Why Cant I Redd Arabic in Mah Files?

Download PDF

[Cross-posted from ICanHazDataScience]

I work on development data.  Sometimes on datafiles, sites or streams that cover a large part of the world.  Which means that, sooner or later, I’m going to get an error that looks like this when I’m reading something into Python:

“UnicodeEncodeError: ascii codec can’t encode character u’\u015e’”.

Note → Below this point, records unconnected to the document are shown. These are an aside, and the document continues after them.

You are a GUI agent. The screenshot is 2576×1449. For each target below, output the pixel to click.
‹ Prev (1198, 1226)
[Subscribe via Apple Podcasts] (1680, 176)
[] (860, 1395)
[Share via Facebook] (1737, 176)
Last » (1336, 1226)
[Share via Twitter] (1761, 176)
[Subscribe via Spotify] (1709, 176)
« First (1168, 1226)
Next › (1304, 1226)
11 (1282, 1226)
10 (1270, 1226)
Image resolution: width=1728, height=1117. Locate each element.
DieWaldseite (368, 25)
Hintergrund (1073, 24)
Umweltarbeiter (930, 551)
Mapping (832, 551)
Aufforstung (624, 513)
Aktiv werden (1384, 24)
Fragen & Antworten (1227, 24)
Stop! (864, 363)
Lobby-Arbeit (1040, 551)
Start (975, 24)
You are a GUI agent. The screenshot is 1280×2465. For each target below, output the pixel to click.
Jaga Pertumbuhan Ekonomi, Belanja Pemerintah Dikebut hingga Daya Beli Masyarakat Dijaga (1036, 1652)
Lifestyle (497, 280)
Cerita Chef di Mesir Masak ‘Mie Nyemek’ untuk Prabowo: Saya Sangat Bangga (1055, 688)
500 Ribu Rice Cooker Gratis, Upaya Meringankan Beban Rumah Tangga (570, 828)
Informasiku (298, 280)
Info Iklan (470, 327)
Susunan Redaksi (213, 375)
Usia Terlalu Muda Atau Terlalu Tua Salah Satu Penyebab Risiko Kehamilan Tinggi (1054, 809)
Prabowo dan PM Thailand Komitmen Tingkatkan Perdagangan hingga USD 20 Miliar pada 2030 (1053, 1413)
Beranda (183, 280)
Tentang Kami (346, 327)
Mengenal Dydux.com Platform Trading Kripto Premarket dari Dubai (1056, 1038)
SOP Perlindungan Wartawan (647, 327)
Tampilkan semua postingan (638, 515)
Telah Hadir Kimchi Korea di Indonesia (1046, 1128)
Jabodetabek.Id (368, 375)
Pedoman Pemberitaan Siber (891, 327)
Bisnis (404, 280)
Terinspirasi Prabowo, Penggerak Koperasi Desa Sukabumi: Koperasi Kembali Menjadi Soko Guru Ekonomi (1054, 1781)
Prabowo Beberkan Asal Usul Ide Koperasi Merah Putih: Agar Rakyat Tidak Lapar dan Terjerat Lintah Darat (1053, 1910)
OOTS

At this point, you need Unicode.   Unicode is like the babelfish of written text: it contains characters for most human languages, including Arabic, so for instance it can deal with reading data from websites where multiple human languages are used (e.g. at least 10 on one of the sites that I maintain).  Most people’s files contain just one character set (things like ASCII and Latin-1) and don’t ever see the problem above – we development nerds are likely to see it a lot!  For example, this line (placed at the top of your code file) can save you pain when you’re writing non-ascii characters in your code (e.g. in comments or text strings):

# -*- coding: utf-8 -*-

And this line can save you a lot of pain when you’re looking at your files:

“Print(data.encode(‘utf-8’))”

But they didn’t say “unicode”, Emily says (before yawning and settling back down to sleep).  That’s because you probably won’t see the word “unicode” in Python code…  you’re more likely to see words like “utf-8” and “utf-16”.  These are both implementations of unicode – different ways of representing unicode characters as 1, 2 or more 8-bit bytes.  For Arabic and other common languages, utf-8 is more than sufficient (and very few people need or use utf-16).   I could rattle on here (and if you need it, can supply the magic words for e.g. reading an excel file in UTF-8) but this blogpost about Arabic in Python should cover all (or at least most) of what you need to get started.

Play, experiment, and remember to search StackOverflow if you get stuck (chances are, that whatever Python throws at you already has a question and answer on StackOverflow). More geeky notes on unicode include Green Notes’ blogpost and Evan Jones’ note.